In Cox models for time to event, the sample of 300 will provide 80% power within two-sided tests with alpha of 0.05 to detect a hazard ratio of 2.25 for the effect of the intervention, after adjusting for a linear temporal trend as well as confounders. Estimation of preliminary effects should be considered secondary objectives. The sample size we propose is based on feasibility outcomes, and therefore the simulations below demonstrate that the pilot sample size would only detect a substantial effect size. Depending on the feasibility outcomes, we would proceed to a larger trials with the ability to detect more modest effects. With the present number of patients, in Cox models for time to event, the sample of 300 will provide 80% power within two-sided tests with alpha of 0.05 to detect a hazard ratio of 2.25 for the effect of the intervention, after adjusting for a linear temporal trend as well as confounders. For binary outcomes including loss to follow-up and completion of stages, it will provide 80% power to detect intervention odds ratios of 3.4 to 6.7, depending on the number of patients included in the analysis (200–300) and the prevalence of the outcome (20 to 50%), again after adjusting for a linear temporal trend and confounders. These estimates were obtained using simulations implemented in R Version 3.4.3.

Discussion

Health IT and management tools can improve the quality and safety of care delivered [17]. The tool designed in this study has the potential to improve patient safety in diagnostic, treatment, and monitoring steps for management of patients with head and neck cancer. By mapping out care processes in conjunction with frontline clinicians and incorporating this information with the systems engineering perspective provided by the SEIPS framework, we developed a tool that clearly addresses challenging aspects of providing care that both “keep clinicians up at night” and contribute to poor clinical outcomes. This study will evaluate the effectiveness of this tool for improving timely delivery of care, and results will inform the development of a multi-center trial to evaluate effectiveness of this tool in a broader array of healthcare settings.

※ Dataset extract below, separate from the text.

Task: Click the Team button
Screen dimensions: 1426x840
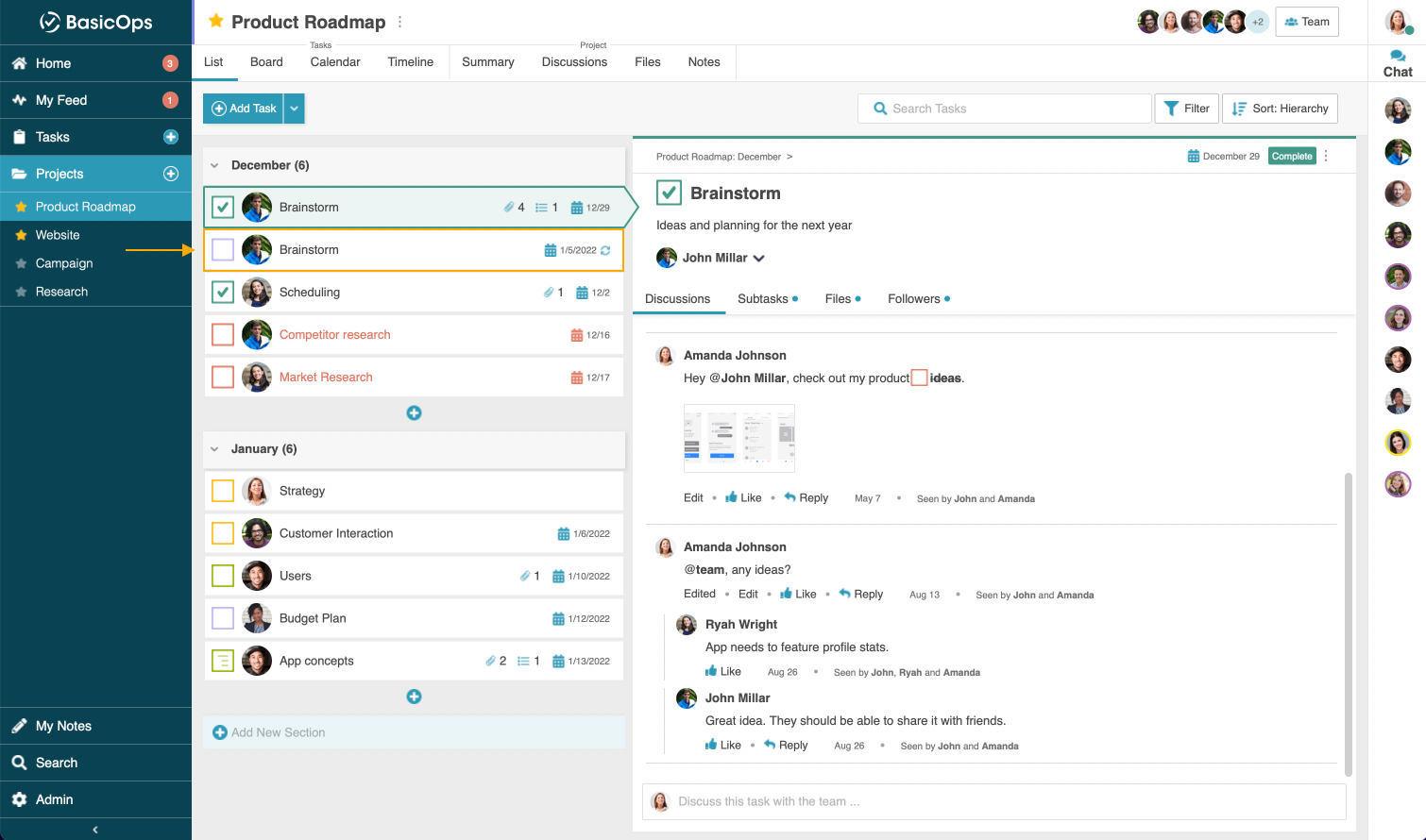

Although our study is limited somewhat by the retrospective nature of our pre-intervention comparison, we plan to address this limitation by adjusting for confounding by other temporal trends during the period of comparison. The study is also unable to evaluate patient progress towards diagnosis once referred to the Otolaryngology-Head and Neck Surgery Clinic. Though the tool will be used to monitor this aspect of care, there is no reliable way to identify the pre-intervention comparison cohort.

Ultimately, we hope that this tool will be adapted to other clinical contexts to expand the ability of clinics and care providers to track and intervene on patients not meeting treatment and monitoring goals. We plan to publish study results in the scientific literature, as well as compile and share results with the Otolaryngology-Head and Neck Surgery Clinic included in this study.